REPUBLIKA.CO.ID, WASHINGTON – Boeing mengakhiri kesepakatan senilai 4,2 miliar dolar AS dengan produsen kedirgantaraan Brasil Embraer, Sabtu (25/4). Kesepakatan yang sudah direncanakan sejak lama ini harus disudahi karena adanya kemacetan pada negosiasi sebelum batas waktu Jumat (24/4) malam.
Langkah ini dilakukan di tengah kebijakan restriksi perjalanan udara global akibat pandemi virus corona baru (Covid-19) yang telah membuat divisi pesawat komersial Boeing berjuang keras mencari uang tunai. Ini menunjukkan, bagaimana krisis ekonomi telah memiliki dampak jangka panjang terhadap daya saing global perusahaan.
Pimpinan Boeing untuk kemitraan dan operasi grup Embraer, Marc Allen, mengatakan, pihaknya telah melakukan negosiasi produktif selama beberapa bulan terakhir. Tapi, pada akhirnya, diskusi tersebut tidak berhasil karena kondisi Perjanjian Transaksi Utama (Master Transaction Agreement) tidak terpenuhi.
"Kami semua ingin menyelesaikannya dengan penghentian sejak awal, tapi tidak terjadi," ujar Allen melalui rilis resmi, seperti dilansir di Washington Post, Sabtu (25/4).
Alleng mengakui, kesepakatan yang berakhir ini memang mengecewakan.

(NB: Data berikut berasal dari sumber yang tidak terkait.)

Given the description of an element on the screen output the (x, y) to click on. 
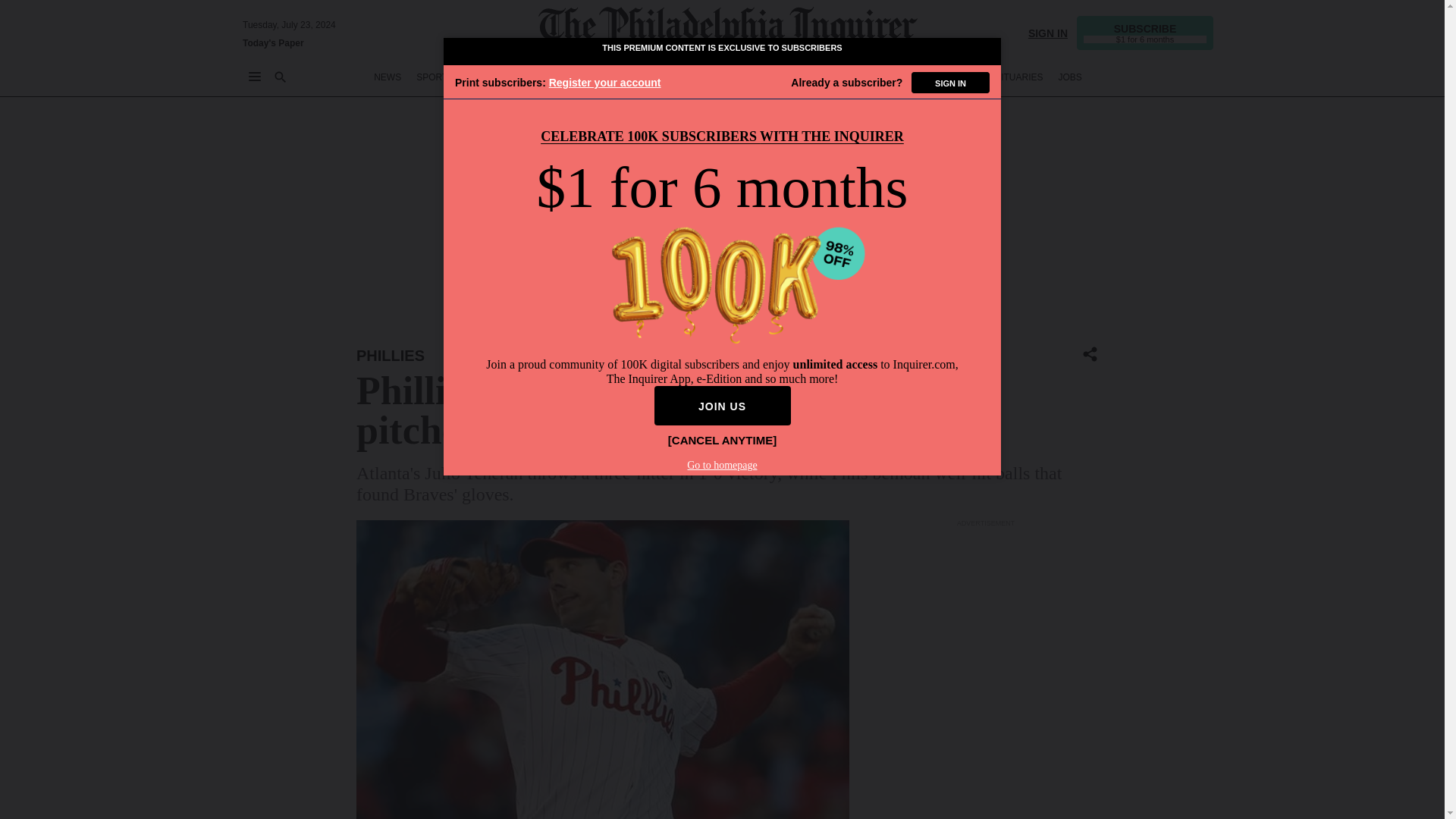
SIGN IN (1047, 32)
SUBSCRIBE (1144, 32)
Phillies (390, 355)
POLITICS (659, 77)
Share Icon (1090, 354)
OPINION (604, 77)
BETTING (488, 77)
HEALTH (878, 77)
LIFE (795, 77)
BUSINESS (545, 77)
JOBS (1069, 77)
PHILLIES (390, 355)
ENTERTAINMENT (732, 77)
Today's Paper (273, 42)
NEWS (387, 77)
Given the description of an element on the screen output the (x, y) to click on. 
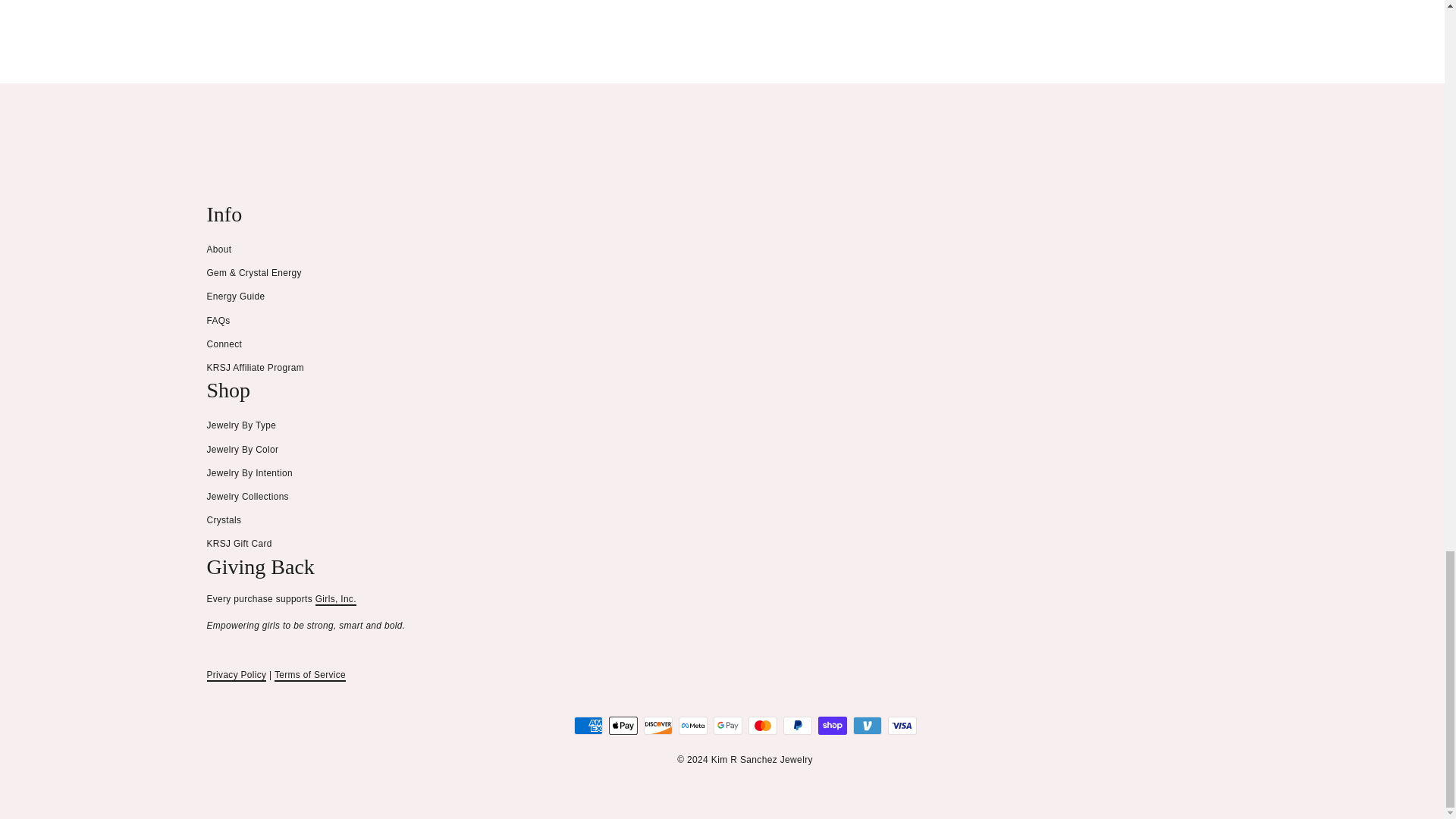
Mastercard (762, 725)
Privacy Policy (236, 675)
American Express (587, 725)
Discover (657, 725)
PayPal (796, 725)
Google Pay (727, 725)
Shop Pay (830, 725)
Meta Pay (692, 725)
Visa (900, 725)
Apple Pay (622, 725)
Venmo (865, 725)
Terms of Service (310, 675)
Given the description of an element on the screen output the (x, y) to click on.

Tapi, pihak perusahaan telah mencapai titik di mana negosiasi secara terus menerus dengan kerangka MTA tidak mampu menyelesaikan masalah yang ada.

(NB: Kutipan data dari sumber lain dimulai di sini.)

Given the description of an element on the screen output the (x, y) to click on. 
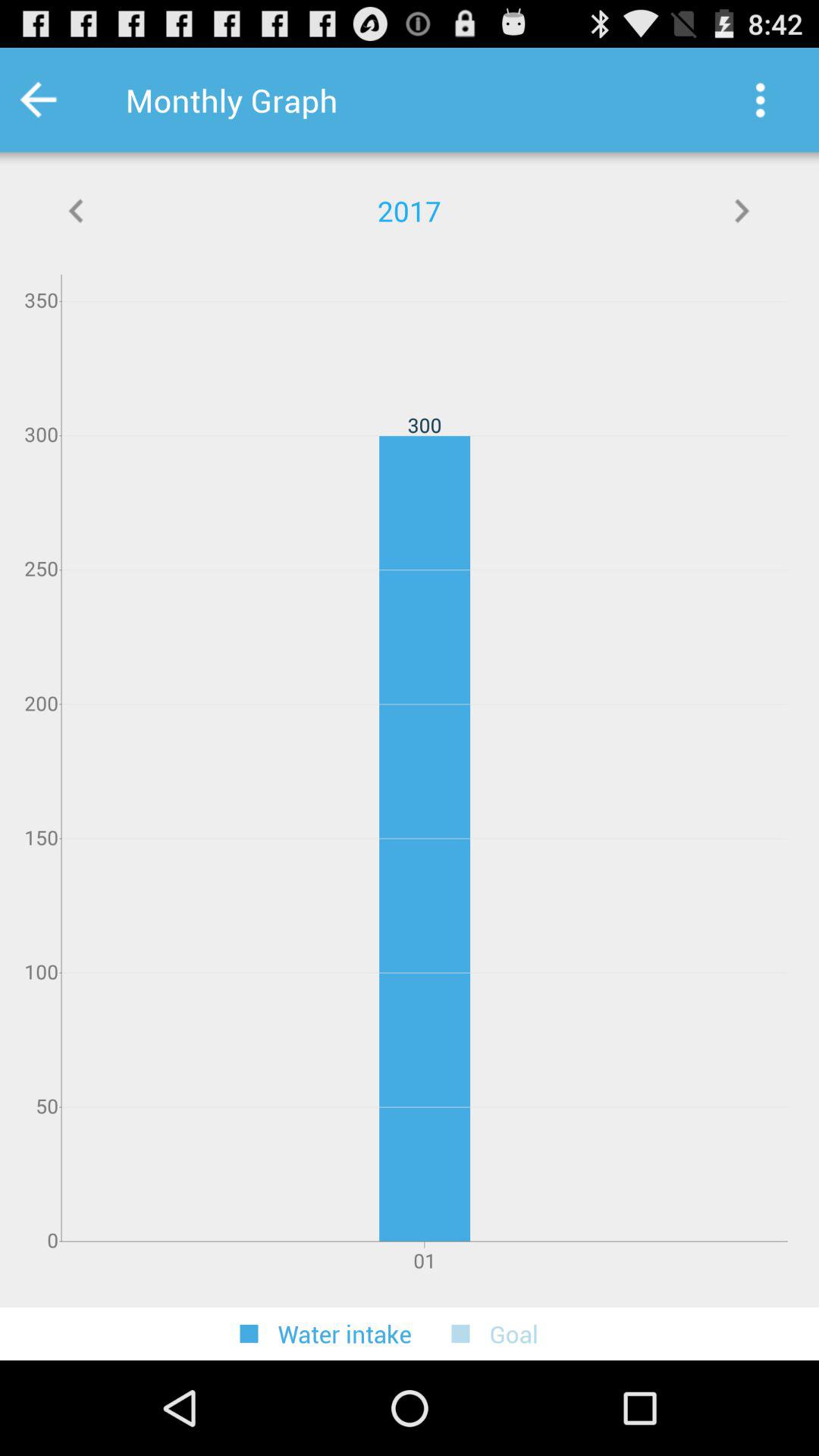
select the item to the right of the monthly graph app (760, 100)
Given the description of an element on the screen output the (x, y) to click on. 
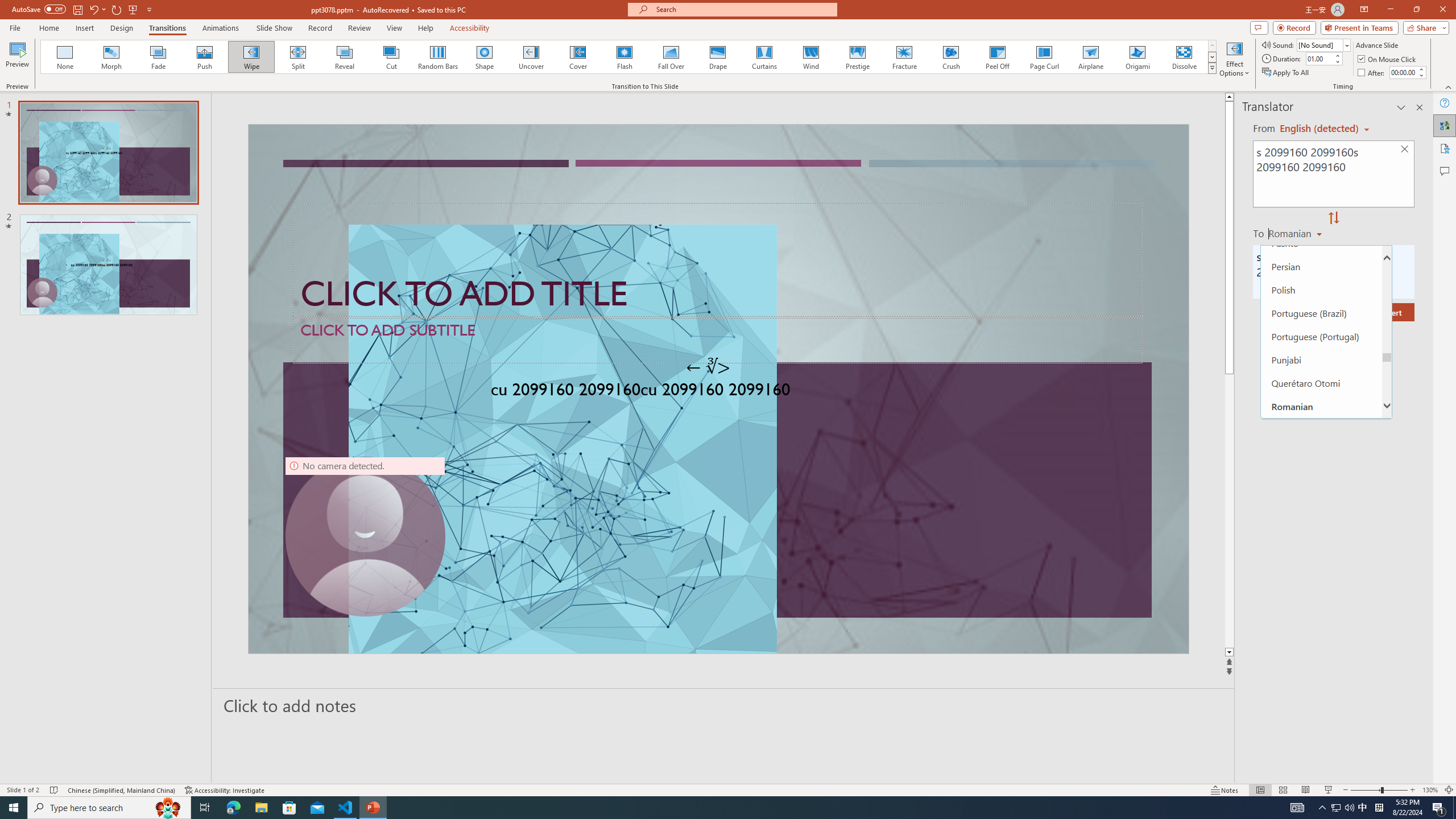
Polish (1320, 289)
Fracture (903, 56)
Pashto (1320, 242)
Norwegian (1320, 173)
Apply To All (1286, 72)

Sementara itu, Embraer membantah telah melanggar ketentuan perjanjian dan menuduh Boeing berbohong dengan menutupi motif sebenarnya untuk keluar dari kesepakatan. Dalam sebuah pernyataan resmi yang dikirim via email ke wartawan, langkah Boeing digambarkan sebagai kesalahan dalam penghentikan perjanjian dan berpotensi masuk ke ranah hukum.
Embraer bahkan berkomitmen untuk segera menyelesaikan permasalahan dengan Boeing. "Embraer sangat percaya, Boeing telah salah menghentikan MTA dengan membuat klaim palsu sebagai dalih menghindari komitmennya untuk menghentikan pembayaran ke Embraer dengan nilai pembelian 4,2 miliar dolar AS," tulis pernyataan resmi tersebut.
Pihak Embraer menambahkan, mereka percaya Boeing telah terlibat dalam pola keterlambatan yang sistematis dan pelanggaran terhadap MTA secara berulang kali. Embraer menilai, Boeing enggan menyelesaikan transaksi mengingat kondisi keuangan perusahaan yang tertekan dan masalah pada 737 MAX dan isu reputasi lainnya.
Langkah Boeing mengakhiri negosiasi dan persetujuan regulasi selama bertahun-tahun di kedua negara, AS dan Brasil. Kesepakatan tersebut akan memberikan Boeing 80 persen saham pengendali di Embraer dan memungkinkan Boeing mengambil kendali atas pesawat jet komersial lorong tunggal (narrowed-body).
Kesepakatan antara Boeing dengan Embraer diumumkan pada 2018, ketika bisnis kedirgantaraan Boeing berada pada masa puncak. Kesepakatan ini merupakan langkah agresif untuk membangun portofolio Boeing, khususnya untuk bersaing dengan rivalnya, Airbus. Embraer sendiri bersaing langsung dengan Bombardier, pabrikan jet Kanada yang bergabung dengan Airbus pada 2017.
Tapi, 2019 dan 2020 membawa kehancuran bersejarah dalam bisnis penerbangan komersial Boeing. Tahun lalu, perusahaan terpaksa menghentikan penjualan jet komersial terlarisnya, 737 Max. Terjadi kecacatan pada sistem kontrol penerbangan yang menyebabkan dua kecelakaan pesawat mematikan hingga menewaskan ratusan orang.
Kondisi Boeing semakin tertekan ketika penutupan lalu lintas udara global dilakukan banyak negara untuk menekan penyebaran Covid-19. Hal ini membuat pelanggan Boeing kacau, membuat beberapa maskapai penerbangan dan perusahaan penyewaan pesawat membatalkan pesanan.
Baru-baru ini, perusahaan penyewaan pesawat Avalon membatalkan jet 737 Max senilai 8,4 miliar dolar AS. Analis memperkirakan, akan ada pembatalan-pembatan lain mengingat restriksi lalu lintas udara internasional masih banyak yang ditutup.
Sementara itu, harga saham Boeing tercatat telah hilang dua pertiga dibandingkan nilai sahamnya selama setahun terakhir.